BEGIN Excerpted records
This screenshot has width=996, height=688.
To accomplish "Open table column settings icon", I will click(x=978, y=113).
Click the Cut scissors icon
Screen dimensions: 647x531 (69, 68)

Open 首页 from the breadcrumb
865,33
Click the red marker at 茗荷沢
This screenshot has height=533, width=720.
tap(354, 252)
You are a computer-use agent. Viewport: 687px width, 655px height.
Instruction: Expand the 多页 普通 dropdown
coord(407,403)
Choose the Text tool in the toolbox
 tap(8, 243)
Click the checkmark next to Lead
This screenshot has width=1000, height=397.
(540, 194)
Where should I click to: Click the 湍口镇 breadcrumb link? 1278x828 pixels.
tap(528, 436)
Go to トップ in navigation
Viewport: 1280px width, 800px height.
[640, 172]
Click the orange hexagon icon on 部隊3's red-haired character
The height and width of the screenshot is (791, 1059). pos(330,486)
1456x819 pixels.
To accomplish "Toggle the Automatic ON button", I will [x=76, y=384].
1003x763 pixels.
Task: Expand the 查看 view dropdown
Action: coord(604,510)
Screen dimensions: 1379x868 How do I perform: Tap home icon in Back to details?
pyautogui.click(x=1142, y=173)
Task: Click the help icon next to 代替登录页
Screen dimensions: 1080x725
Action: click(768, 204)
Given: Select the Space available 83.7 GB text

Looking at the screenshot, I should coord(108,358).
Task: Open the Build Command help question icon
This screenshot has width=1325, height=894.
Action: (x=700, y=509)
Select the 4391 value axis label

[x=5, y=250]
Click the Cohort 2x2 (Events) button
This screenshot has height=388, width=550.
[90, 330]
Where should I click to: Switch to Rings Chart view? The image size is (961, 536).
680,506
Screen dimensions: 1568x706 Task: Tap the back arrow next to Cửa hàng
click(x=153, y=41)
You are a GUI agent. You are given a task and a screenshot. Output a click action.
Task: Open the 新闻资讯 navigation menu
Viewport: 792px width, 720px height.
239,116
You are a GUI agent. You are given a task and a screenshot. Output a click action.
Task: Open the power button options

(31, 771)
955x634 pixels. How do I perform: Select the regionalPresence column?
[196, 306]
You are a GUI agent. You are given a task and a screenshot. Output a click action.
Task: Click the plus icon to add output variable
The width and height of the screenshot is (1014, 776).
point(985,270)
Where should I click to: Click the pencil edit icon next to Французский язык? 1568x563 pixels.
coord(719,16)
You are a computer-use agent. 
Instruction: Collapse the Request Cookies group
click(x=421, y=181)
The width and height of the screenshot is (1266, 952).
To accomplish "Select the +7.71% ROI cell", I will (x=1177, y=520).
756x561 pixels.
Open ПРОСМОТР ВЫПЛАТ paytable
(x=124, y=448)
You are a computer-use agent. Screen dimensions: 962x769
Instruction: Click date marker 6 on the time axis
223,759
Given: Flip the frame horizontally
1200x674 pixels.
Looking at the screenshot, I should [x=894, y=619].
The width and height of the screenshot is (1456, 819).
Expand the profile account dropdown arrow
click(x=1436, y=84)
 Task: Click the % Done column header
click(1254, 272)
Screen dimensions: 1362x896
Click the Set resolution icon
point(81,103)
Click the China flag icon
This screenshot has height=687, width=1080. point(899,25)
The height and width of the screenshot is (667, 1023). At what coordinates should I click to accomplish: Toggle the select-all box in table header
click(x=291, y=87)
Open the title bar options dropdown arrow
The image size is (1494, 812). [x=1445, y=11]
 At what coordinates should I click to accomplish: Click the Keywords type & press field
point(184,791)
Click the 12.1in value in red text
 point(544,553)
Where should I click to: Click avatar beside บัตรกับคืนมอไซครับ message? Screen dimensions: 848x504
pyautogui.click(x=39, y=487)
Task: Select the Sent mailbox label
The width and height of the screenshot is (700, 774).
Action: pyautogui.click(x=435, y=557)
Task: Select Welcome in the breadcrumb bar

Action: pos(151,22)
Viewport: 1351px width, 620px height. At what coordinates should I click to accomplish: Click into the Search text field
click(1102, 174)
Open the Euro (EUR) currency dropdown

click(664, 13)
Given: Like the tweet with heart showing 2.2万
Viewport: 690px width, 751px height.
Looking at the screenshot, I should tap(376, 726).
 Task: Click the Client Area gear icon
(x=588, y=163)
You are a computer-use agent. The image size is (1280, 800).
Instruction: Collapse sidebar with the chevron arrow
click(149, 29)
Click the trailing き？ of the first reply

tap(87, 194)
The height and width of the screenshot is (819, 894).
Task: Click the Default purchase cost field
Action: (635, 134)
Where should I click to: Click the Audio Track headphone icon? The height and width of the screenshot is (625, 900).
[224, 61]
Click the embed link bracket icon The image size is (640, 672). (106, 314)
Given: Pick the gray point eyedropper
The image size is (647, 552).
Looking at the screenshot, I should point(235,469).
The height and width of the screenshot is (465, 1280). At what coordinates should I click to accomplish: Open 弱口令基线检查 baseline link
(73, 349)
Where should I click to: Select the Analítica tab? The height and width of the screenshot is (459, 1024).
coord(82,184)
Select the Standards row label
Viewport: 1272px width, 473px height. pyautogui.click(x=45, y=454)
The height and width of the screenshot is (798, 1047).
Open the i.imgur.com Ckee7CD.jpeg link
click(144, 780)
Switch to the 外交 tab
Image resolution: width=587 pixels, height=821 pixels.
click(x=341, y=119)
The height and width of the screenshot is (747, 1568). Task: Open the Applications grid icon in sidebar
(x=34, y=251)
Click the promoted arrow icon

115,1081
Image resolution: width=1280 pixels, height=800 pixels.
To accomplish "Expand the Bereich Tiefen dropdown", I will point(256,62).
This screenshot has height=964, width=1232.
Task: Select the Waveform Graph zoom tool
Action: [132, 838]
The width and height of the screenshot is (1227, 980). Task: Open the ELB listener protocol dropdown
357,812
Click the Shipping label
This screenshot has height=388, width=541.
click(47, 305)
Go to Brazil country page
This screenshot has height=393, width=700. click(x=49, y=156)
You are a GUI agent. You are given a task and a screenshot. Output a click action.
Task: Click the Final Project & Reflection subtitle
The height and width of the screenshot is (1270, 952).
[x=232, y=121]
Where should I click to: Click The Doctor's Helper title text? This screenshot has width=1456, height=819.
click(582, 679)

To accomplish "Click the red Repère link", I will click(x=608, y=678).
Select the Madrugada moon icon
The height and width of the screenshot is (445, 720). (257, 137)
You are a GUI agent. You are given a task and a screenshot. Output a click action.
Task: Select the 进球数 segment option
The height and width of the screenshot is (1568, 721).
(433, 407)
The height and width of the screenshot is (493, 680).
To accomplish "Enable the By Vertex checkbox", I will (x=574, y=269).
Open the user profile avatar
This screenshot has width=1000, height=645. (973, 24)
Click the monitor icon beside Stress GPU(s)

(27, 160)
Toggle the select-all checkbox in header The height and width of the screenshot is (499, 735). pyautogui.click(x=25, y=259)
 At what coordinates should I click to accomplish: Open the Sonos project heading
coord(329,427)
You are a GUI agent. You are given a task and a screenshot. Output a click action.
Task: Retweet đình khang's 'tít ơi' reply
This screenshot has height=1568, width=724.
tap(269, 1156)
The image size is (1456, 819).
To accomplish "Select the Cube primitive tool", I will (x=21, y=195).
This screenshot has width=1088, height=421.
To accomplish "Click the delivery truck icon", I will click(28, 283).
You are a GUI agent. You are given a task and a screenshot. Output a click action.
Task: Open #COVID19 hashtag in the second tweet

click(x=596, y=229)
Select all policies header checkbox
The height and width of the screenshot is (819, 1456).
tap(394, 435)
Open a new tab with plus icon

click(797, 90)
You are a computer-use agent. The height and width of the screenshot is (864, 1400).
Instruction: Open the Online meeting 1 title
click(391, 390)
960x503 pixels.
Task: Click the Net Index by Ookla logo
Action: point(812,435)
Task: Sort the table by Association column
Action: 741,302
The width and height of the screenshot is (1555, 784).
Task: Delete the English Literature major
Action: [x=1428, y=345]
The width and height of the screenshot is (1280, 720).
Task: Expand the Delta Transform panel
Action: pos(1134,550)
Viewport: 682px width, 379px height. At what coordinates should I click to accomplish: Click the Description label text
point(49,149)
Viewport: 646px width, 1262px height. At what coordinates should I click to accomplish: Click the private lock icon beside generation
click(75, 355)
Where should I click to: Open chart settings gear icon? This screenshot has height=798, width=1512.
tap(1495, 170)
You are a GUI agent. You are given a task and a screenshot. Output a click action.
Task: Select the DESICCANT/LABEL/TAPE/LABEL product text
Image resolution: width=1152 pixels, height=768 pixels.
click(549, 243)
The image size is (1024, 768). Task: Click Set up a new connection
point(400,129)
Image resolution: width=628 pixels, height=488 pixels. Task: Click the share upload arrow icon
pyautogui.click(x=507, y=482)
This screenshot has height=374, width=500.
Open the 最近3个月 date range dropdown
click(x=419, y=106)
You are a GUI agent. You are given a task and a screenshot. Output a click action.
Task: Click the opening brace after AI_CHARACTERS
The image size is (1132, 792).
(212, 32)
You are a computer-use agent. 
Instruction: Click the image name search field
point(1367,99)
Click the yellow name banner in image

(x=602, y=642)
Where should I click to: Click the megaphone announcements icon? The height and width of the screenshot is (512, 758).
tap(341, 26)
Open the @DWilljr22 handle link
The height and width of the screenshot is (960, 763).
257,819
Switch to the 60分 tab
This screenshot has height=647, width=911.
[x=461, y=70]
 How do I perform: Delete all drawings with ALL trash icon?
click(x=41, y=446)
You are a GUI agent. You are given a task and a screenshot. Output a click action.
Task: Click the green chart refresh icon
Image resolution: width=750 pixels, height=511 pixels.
END Excerpted records
Problem requirements | List every line in the entries above that contains the word "with".

Solution to this problem |
Given: Like the tweet with heart showing 2.2万
Instruction: Collapse sidebar with the chevron arrow
Open a new tab with plus icon
 How do I perform: Delete all drawings with ALL trash icon?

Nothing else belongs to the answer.